The Commonwealth of Australia was born on 1 January 1901 when the colonial states came together as a federation.
Although the Queen still remains the symbolic head of state, most of the constitutional links between Australia and Britain formally ended in 1942.
The Commonwealth (or Federal) Government meets at Parliament House in Canberra, and is responsible for the national economy and defence.
The Australian Parliament is comprised of the House of Representatives (similar to the British House of Commons) and the Senate (with each state electing 12 senators).
Our Commonwealth head of state is the Prime Minister and in Australia voting is compulsory for Australian citizens over the age of 18 at both federal and state levels.
Australia also administers for numerous overseas territories, including Norfolk Island in the Pacific Ocean, and Christmas Island and the Cocos (Keeling) Islands in the Indian Ocean.
The two key political parties are the liberal conservative Liberal Party of Australia and the social democratic Australian Labor Party (ALP).
Other political parties include the Australian Greens, the National Party and the Family First Party.
state and territory governments
State and territory governments each have their own elected parliaments, and can pass laws on certain issues such as health, education and transport.

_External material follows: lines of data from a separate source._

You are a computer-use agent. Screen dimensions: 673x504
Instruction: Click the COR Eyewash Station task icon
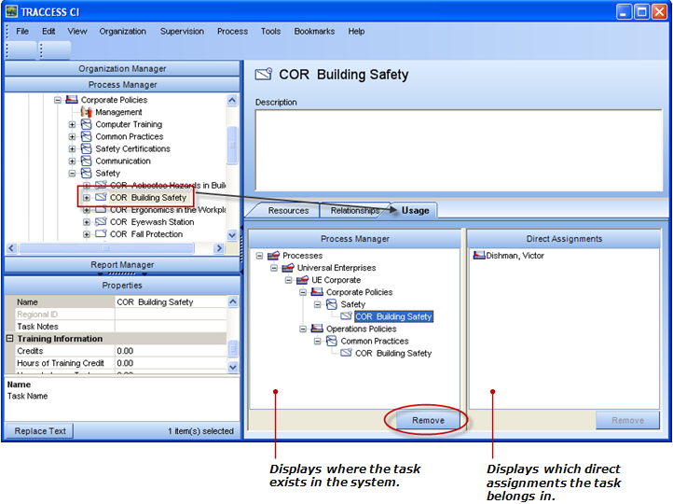pos(101,222)
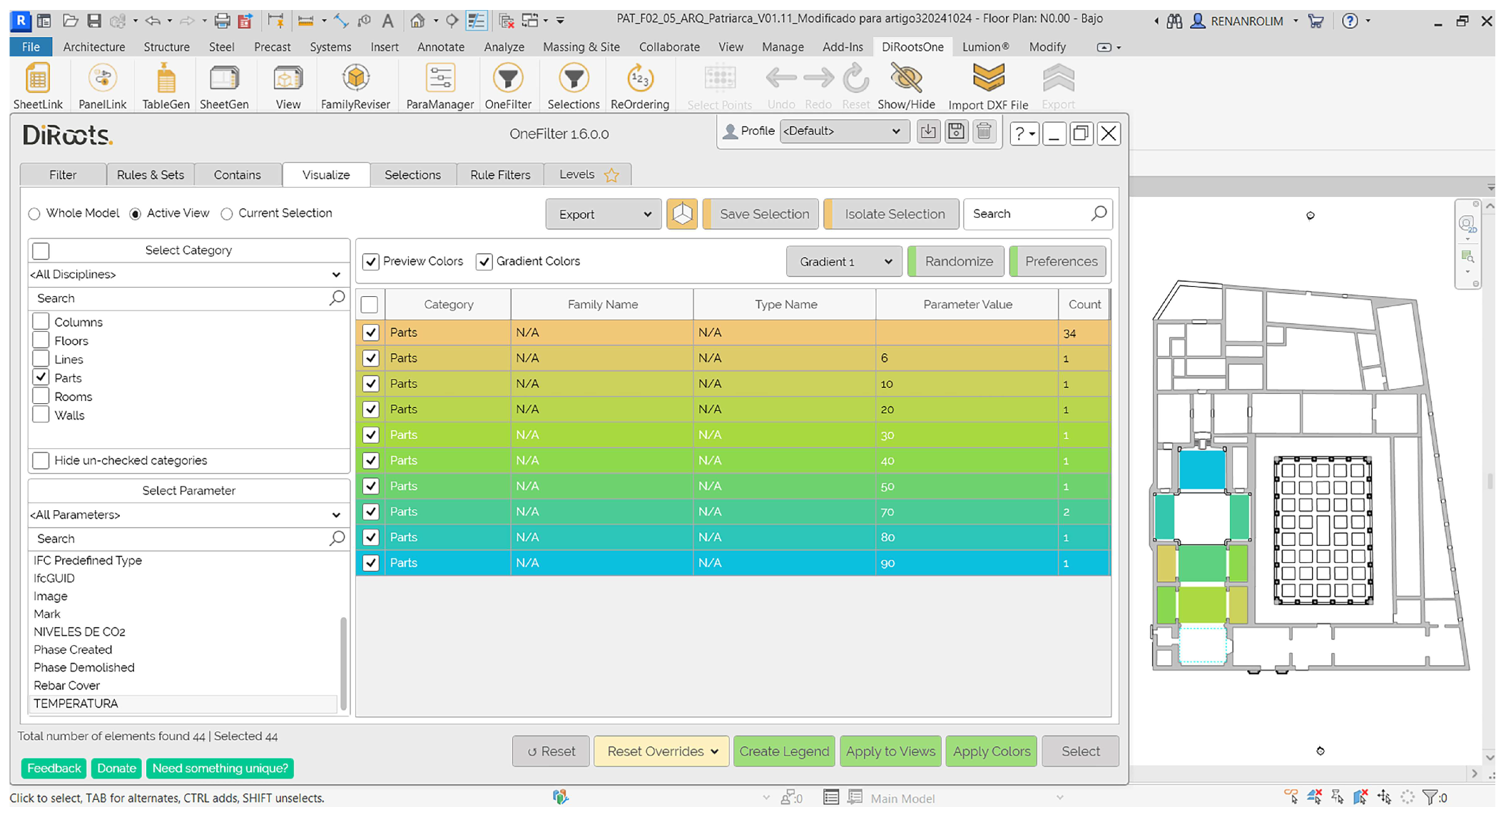Click the Create Legend button
Image resolution: width=1506 pixels, height=817 pixels.
tap(783, 751)
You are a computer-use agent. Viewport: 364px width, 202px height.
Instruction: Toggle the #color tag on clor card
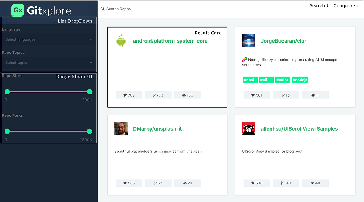coord(283,80)
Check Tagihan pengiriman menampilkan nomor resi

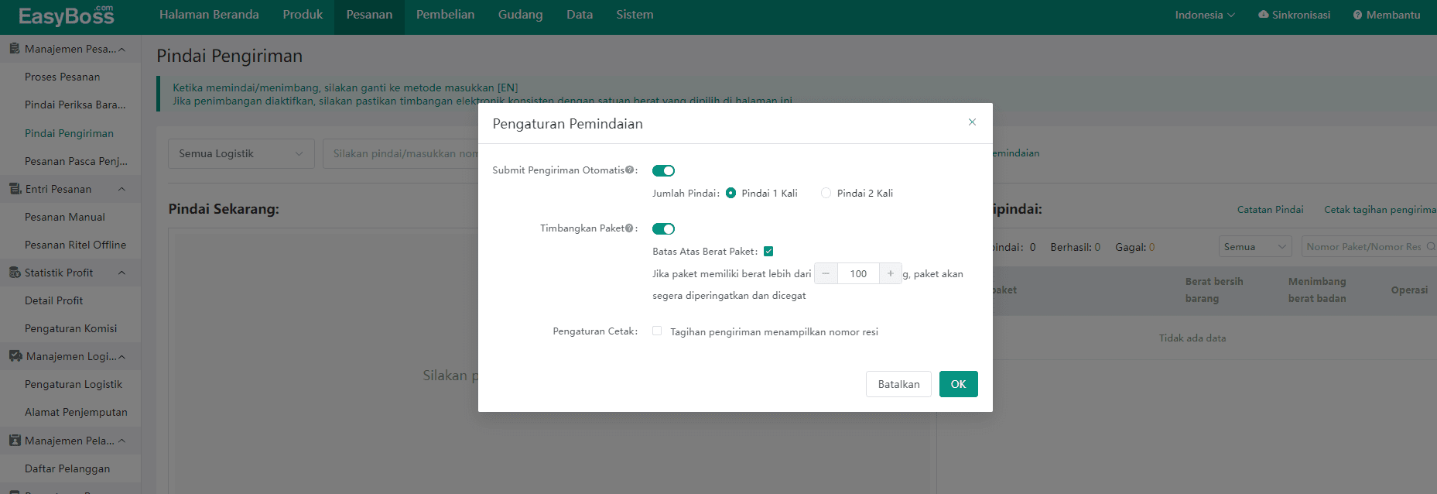[x=657, y=331]
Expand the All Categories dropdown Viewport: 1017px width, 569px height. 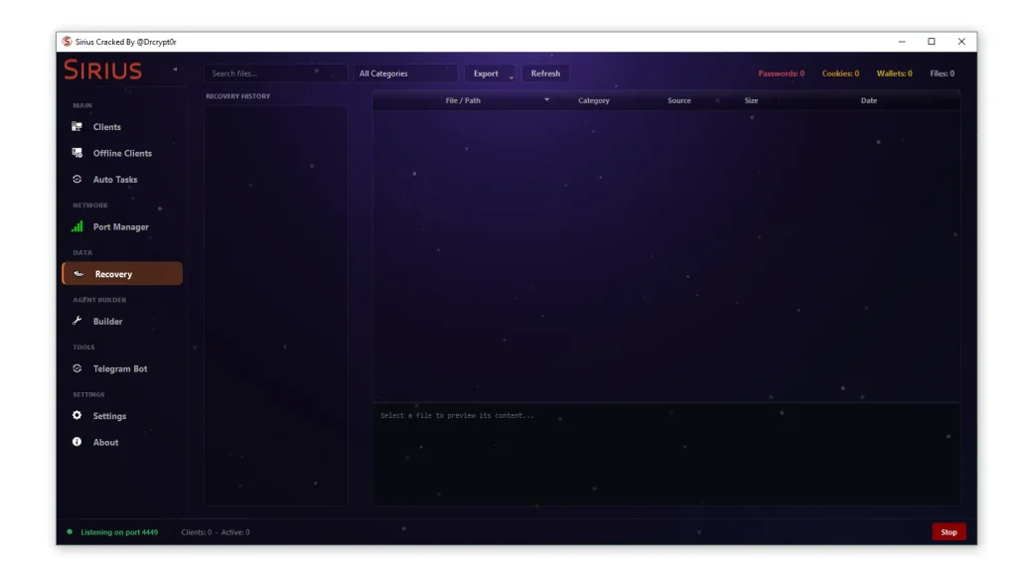tap(405, 73)
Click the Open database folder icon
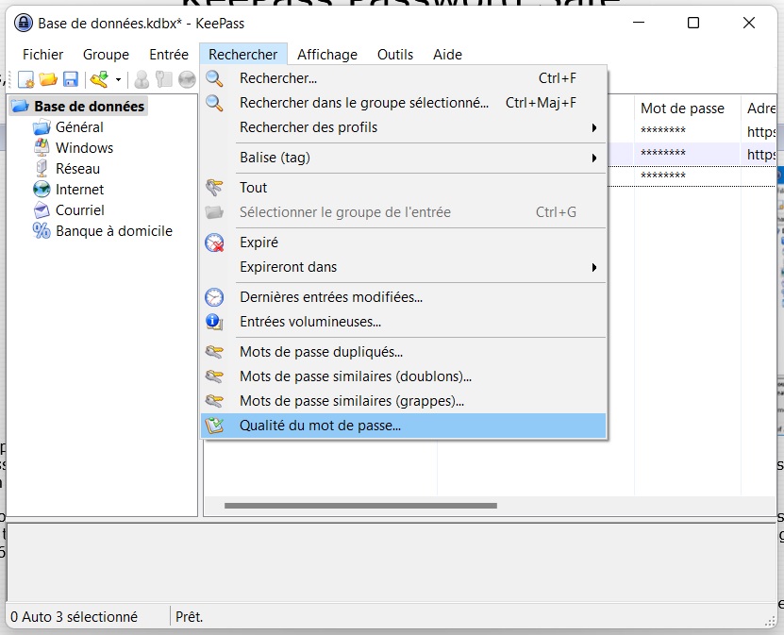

The heads of state governments are known as Premiers, while the heads of territory governments are called Chief Ministers.
With the exception of Queensland and the territories (which only have one Legislative Assembly each), state parliaments are composed of two houses: the Legislative Assembly or House of Assembly (similar to the UK House of Commons); and the Legislative Council (which functions like an elected UK House of Lords).
Local Government Areas (LGAs) in Australia are known under a variety of names: cities, municipalities, towns, shires or councils.
These councils provide services such as local roads, sanitation, libraries, dog registration and neighbourhood security.
They are composed of elected representatives, or councillors, who usually serve on a part-time basis.